I glowed with happiness at his kindness and obvious interest, and the compliments he paid me. After we had finished eating and chatting, he walked me back to my school and told me how much he had enjoyed my company. He asked me if I would like him to take me out again. I replied that I would.
He visited me several times after that. I told the teachers that he was a friend of my father’s and they always gave permission for him to take me. I looked forward to his visits. I felt he was interested in listening to me, which made me feel grown up and important. I could always order what I wanted. He seemed fascinated by my childish chatter. To me, who had so little interest shown, I felt I had a grown-up friend, until the final day that I saw him.
That day, on the way back from school, he took me to a grassy area. He told me again how much he liked my company. He told me he liked little girls, especially little girls as grown up as me. Then he stared at me, with what suddenly seemed like my father’s eyes. He picked some blades of grass and ran his fingers up and down, up and down them suggestively.
‘Antoinette,’ he said, ‘do you know what I would like you to do now?’
I knew.
‘I know you would like that, wouldn’t you, Antoinette?’
Like a rabbit caught in the sudden glare of headlamps, I froze.
‘I know that you do it with your father,’ he said. ‘Tell the teacher; next time I come, I will take you home. Then we can spend the afternoon together before you catch your bus. You would like that, wouldn’t you?’
I could only nod, as I’d been trained to do.
That night I told my father about his friend. With his face red with rage, he shook me.
‘Don’t you be doing this with anyone but me, my girl,’ he hissed raising his fists.
But this time he lowered them without hitting me and left my room. I never saw my father’s friend again and I never found out how he came to know about my father and me. It can only have been my father who told him. Even monsters, it seems, feel the pressure of living a lie; even they must have someone who knows and accepts the real person.

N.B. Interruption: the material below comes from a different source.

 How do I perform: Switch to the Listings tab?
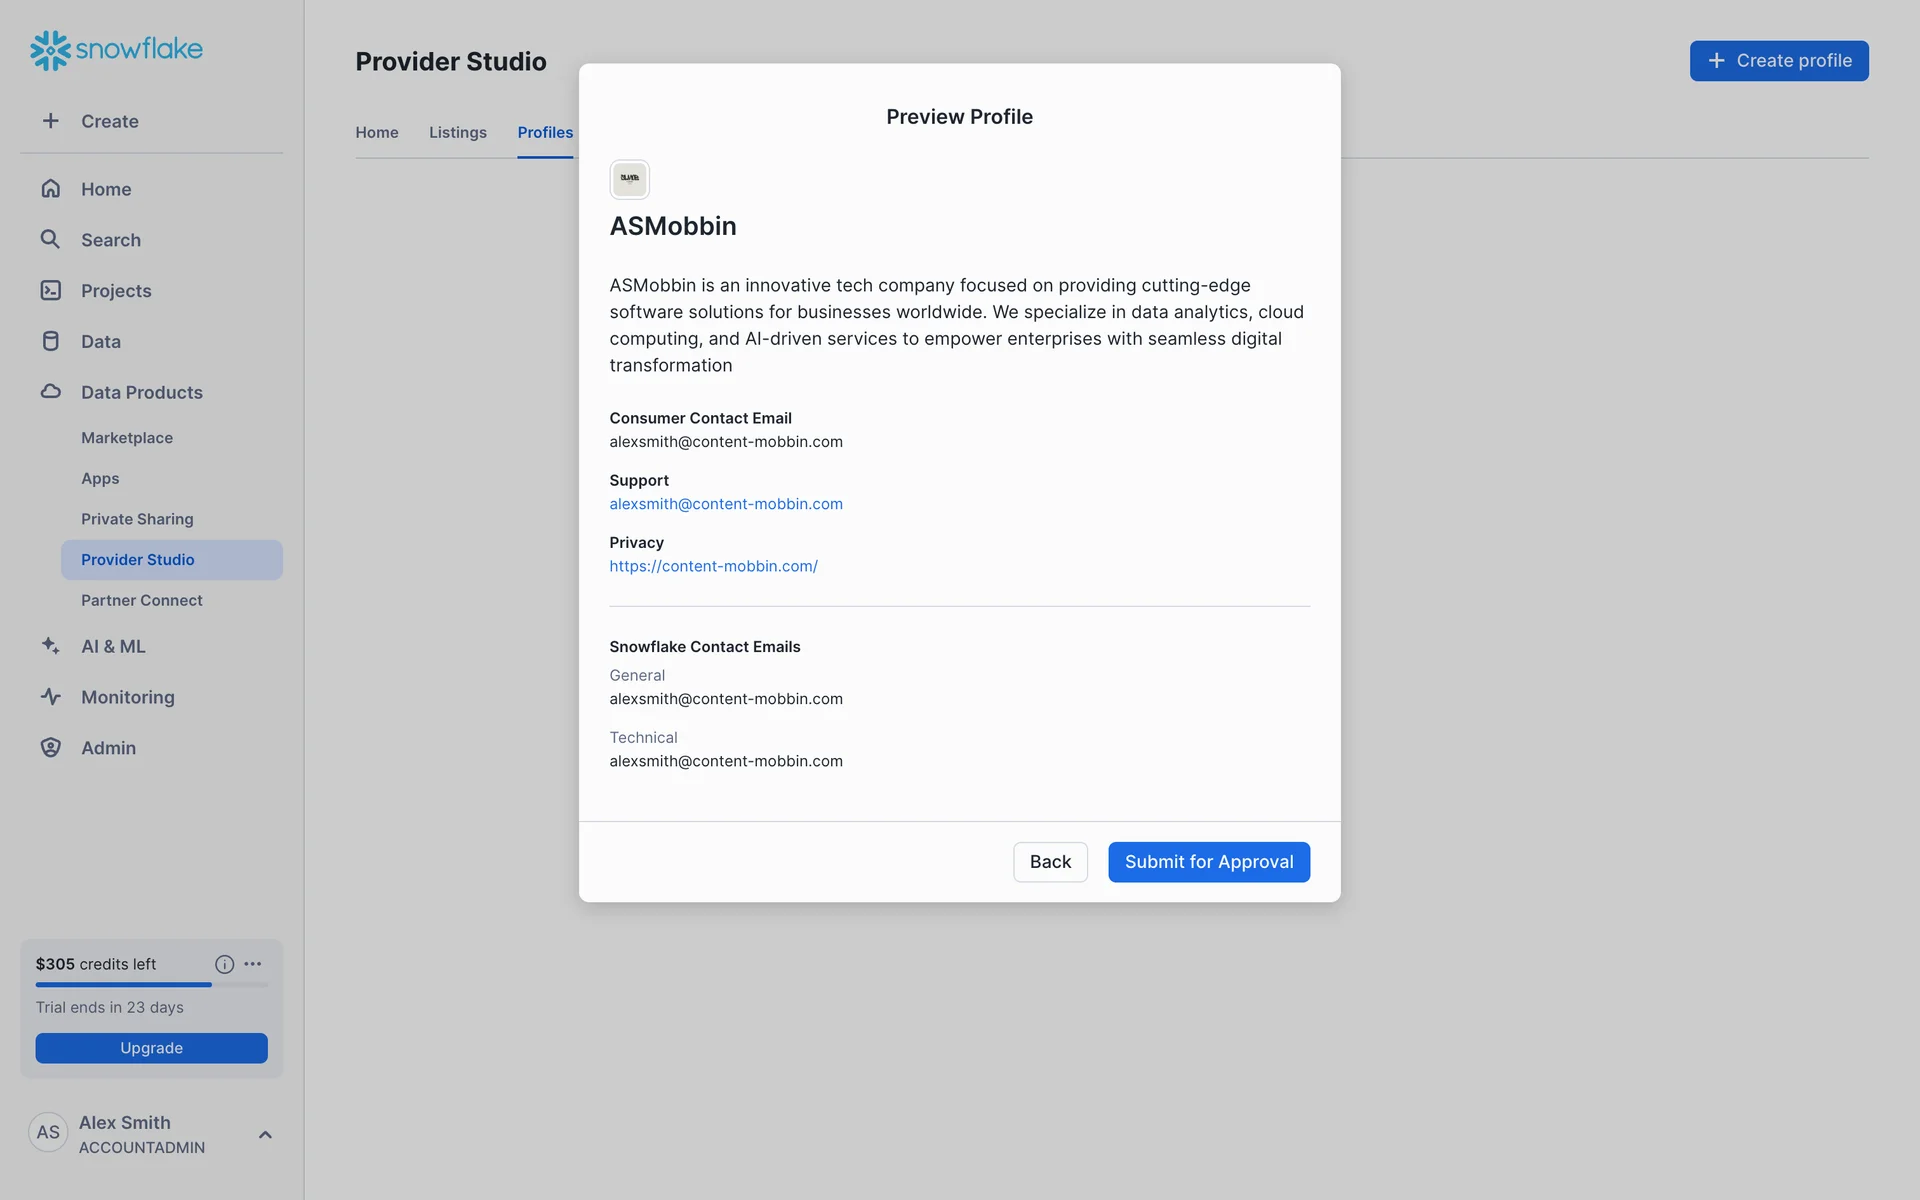click(457, 132)
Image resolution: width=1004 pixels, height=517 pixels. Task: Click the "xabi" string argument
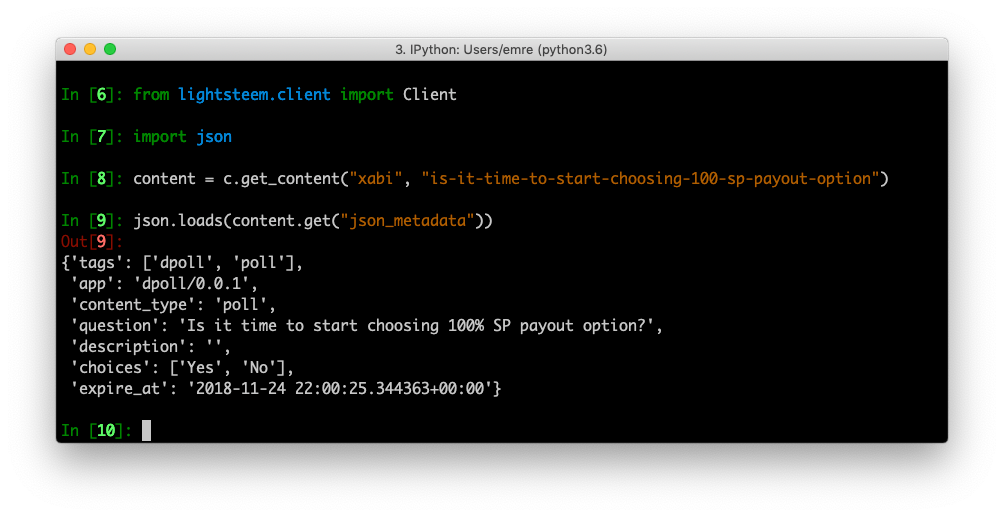point(376,178)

My life at Cooldaragh continued for a couple more months. Then my mother broke the news that the house had been
sold and, yet again, we would have to move, this time back across the Irish Sea to Kent. She as well as my father needed to work, she explained, for now that we could no longer live rent free my father’s income alone would not support us. Employment for her, she believed, would be easier to find in England.
My mother then told me that in the two years we had spent at Cooldaragh she had managed to save enough money for a deposit on a house. The harsh lines that had appeared around her mouth over the last few years seemed to soften as she talked, for finally she could see that her dream – that of owning her own home – was drawing closer.
I saw the enthusiasm on her face but I could not share it with her, as I had grown to love Cooldaragh.